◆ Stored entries
* * * *
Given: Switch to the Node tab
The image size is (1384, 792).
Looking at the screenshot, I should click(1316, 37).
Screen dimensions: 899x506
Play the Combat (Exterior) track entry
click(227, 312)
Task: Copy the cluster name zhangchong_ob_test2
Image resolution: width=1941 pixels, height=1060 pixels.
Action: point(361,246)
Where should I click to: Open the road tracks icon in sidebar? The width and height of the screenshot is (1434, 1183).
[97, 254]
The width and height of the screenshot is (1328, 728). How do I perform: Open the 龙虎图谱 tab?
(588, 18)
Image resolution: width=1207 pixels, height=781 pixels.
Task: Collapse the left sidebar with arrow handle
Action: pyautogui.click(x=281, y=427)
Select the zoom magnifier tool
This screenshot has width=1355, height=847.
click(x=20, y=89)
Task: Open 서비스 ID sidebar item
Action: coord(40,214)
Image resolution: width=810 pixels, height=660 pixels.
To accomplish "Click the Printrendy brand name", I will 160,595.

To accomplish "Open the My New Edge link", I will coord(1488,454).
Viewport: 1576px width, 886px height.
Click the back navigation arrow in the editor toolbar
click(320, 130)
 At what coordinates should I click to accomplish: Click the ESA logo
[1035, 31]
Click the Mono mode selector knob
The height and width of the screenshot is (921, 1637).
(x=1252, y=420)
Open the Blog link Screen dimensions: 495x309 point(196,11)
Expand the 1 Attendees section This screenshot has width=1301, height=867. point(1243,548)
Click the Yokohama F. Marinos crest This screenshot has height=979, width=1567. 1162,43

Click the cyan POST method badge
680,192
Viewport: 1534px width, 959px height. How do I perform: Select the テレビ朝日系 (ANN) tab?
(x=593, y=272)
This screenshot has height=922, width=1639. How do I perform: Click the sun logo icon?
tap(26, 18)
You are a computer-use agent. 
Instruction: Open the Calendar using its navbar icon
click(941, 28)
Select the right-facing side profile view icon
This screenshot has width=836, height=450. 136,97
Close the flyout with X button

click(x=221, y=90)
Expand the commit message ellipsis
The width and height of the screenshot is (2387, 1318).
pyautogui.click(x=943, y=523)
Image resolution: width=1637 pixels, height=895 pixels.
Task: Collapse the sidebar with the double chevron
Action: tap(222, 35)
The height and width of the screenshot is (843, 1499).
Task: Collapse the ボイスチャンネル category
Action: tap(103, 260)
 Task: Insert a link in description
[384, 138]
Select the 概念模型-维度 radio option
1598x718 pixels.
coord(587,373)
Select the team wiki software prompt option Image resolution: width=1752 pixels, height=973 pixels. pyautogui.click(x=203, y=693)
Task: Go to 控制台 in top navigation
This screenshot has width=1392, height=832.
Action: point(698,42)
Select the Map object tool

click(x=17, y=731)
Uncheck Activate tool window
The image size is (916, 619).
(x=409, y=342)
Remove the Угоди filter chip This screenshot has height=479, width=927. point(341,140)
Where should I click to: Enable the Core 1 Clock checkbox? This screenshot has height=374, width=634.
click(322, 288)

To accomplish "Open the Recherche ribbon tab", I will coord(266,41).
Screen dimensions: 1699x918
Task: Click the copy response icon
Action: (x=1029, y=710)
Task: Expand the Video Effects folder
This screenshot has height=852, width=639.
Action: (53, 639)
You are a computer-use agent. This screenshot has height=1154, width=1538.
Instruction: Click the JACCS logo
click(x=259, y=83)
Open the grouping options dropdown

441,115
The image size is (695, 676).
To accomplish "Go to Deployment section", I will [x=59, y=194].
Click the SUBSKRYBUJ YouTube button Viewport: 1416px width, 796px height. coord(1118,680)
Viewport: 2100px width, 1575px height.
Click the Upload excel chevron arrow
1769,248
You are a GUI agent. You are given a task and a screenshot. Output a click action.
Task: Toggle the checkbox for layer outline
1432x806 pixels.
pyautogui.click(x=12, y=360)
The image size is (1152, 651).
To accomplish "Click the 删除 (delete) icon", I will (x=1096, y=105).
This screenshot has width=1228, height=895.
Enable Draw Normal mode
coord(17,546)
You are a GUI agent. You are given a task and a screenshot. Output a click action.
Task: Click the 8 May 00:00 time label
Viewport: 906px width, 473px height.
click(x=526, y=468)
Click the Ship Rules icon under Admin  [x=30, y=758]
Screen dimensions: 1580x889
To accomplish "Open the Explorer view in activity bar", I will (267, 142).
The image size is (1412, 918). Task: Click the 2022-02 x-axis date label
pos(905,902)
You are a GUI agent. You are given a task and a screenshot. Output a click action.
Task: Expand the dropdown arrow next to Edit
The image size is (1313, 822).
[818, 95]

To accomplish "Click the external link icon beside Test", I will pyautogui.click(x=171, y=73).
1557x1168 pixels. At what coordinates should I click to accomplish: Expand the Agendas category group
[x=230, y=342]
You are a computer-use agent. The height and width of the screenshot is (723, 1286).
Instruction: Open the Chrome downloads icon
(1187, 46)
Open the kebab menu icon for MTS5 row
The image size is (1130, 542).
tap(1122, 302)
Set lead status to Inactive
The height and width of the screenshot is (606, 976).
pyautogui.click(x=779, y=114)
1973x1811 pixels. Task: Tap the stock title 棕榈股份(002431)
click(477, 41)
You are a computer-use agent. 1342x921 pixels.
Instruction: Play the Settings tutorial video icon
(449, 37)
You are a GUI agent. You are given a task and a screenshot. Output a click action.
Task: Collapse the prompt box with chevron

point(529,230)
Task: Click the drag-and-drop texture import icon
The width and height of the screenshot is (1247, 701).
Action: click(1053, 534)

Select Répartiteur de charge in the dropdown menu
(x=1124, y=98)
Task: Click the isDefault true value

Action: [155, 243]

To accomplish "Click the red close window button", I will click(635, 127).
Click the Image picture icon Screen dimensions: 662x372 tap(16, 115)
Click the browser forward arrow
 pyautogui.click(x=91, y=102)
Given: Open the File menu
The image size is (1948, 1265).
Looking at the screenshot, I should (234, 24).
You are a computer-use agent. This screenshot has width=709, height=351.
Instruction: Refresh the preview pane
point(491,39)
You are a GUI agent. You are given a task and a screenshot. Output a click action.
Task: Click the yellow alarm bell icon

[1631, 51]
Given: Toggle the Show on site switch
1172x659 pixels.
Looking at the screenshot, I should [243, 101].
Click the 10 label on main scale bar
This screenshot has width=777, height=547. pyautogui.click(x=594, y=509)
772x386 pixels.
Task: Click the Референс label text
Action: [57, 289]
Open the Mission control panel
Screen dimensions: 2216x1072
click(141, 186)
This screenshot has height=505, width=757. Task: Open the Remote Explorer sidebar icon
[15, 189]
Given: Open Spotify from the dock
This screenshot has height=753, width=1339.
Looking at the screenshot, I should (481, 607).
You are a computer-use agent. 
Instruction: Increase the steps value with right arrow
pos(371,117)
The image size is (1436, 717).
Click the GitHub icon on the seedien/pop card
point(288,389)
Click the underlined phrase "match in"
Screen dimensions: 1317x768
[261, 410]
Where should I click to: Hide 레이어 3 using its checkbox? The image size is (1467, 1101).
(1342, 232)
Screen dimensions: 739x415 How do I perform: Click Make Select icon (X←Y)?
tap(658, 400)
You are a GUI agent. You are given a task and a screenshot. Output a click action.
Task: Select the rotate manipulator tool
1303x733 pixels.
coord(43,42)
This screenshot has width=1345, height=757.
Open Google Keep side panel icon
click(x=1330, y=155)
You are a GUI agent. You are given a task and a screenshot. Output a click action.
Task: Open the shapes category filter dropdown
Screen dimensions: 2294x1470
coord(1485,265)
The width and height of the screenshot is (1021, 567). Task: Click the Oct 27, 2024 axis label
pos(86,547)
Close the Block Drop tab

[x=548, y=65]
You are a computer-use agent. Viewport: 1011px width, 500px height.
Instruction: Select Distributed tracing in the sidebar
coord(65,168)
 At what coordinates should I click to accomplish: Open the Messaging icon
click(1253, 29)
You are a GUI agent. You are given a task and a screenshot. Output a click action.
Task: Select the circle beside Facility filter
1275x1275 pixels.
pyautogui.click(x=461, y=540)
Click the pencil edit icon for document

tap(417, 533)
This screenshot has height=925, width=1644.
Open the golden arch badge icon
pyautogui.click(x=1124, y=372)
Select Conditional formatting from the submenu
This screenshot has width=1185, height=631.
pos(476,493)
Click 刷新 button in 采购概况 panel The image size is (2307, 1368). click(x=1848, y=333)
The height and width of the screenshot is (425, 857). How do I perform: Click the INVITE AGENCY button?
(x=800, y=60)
* * * *
Copy every line of the data that holds the string "window".

◆ Your response
Uncheck Activate tool window
To accomplish "Click the red close window button", I will click(635, 127).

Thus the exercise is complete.